Going my way? Thoughtful steps toward strategic projects are a sure path to success.

Road sign

Answer these questions before starting any strategic communications project:

1. What is your existing messaging or positioning?

Include value proposition, feature/benefit language

2. Who is your primary audience and secondary audience? What is their intent?

This should contain summaries describing a typical target audience member, including what type of person they are, what their preferences are, and what they are intending to do when they experience your project.

3. What problem are you solving for those audiences? How do you know?

What does your primary audience want to accomplish and what’s in the way? How does your message remove those barriers? Do you know this empirically or anecdotally? Ideally, you should be able to reveal something about an audience problem that they themselves have not thought of before.

4. What are the key points that absolutely must be conveyed in the communication?

Avoid a comprehensive list and narrow down the focus on 3-4 key messages.

5. What are the established goals and/or outcomes for the project?

Ditto. Avoid a comprehensive list and narrow down the focus on 2-3 main goals.

6. What objectives will help you reach those goals?

What specific, tactical things are you going to do to achieve the goals?

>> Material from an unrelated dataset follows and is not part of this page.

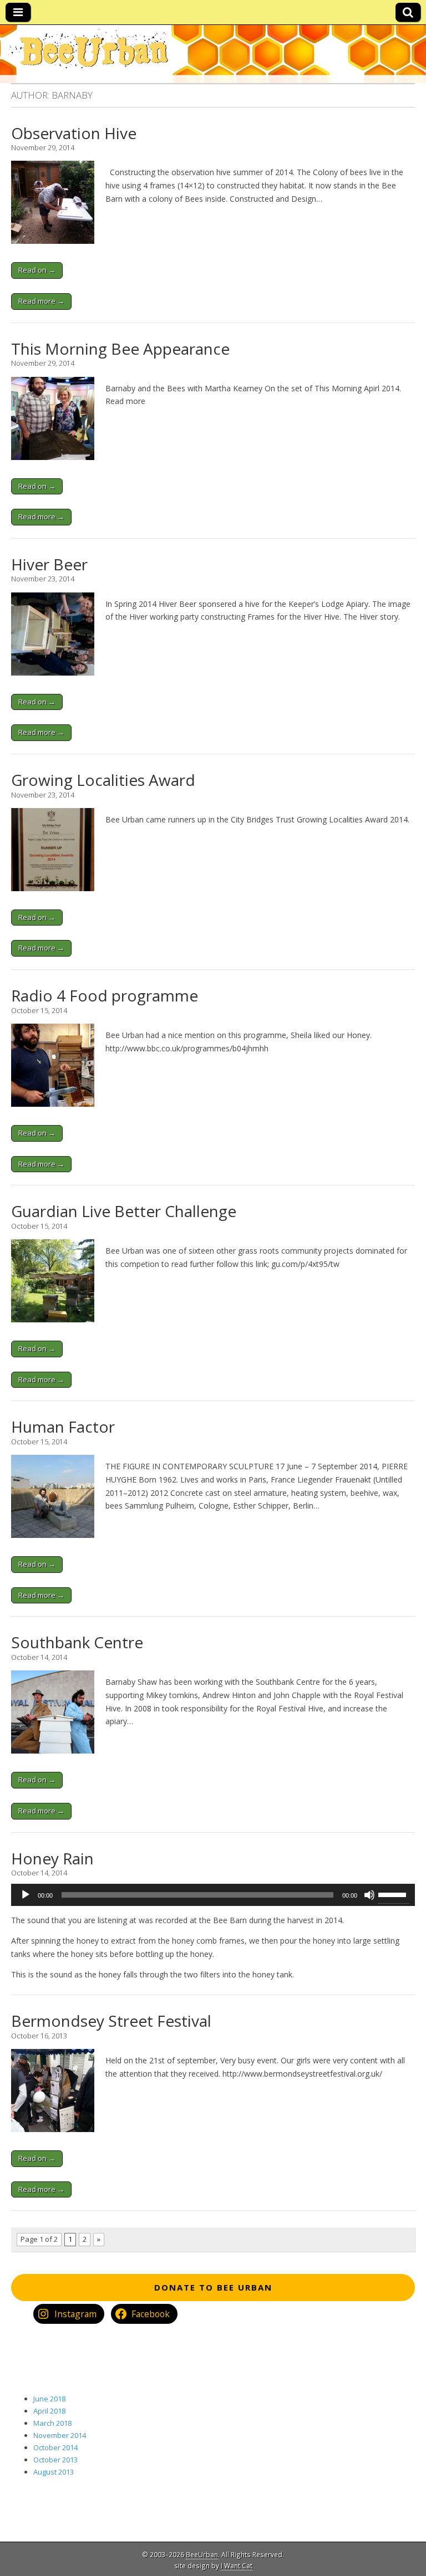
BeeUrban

7. What timing is involved? Is there a hard deadline? Is there enough time to achieve all of your goals?

Propose a start and end date, and benchmark dates in between for stakeholder sharing as well as production milestones. If you do not know an exact timeline, develop a rough estimate.

8. What measurements would be used to gauge success?

You can’t improve what you don’t measure. Establish key performance indicators (things to measure that provide insight, like social engagement), then measure progress toward the goals.

9. How will you resource and promote the program after launch, over time?

Finishing the project is just the beginning. Establish a plan for continued staffing and resourcing throughout the project lifecycle, including consistent promotions. One good tool is a quarterly editorial calendar of timely promotional messaging.

10. How does the project support the overall brand tone, manner, and visual identity?

The proliferation of discordant messaging, logos, and visual identity elements inhibits good communication outcomes. Make sure everything you’re saying and showing ladders up directly to the top -level brand promise. Disciplined communications means more clarity for your audience.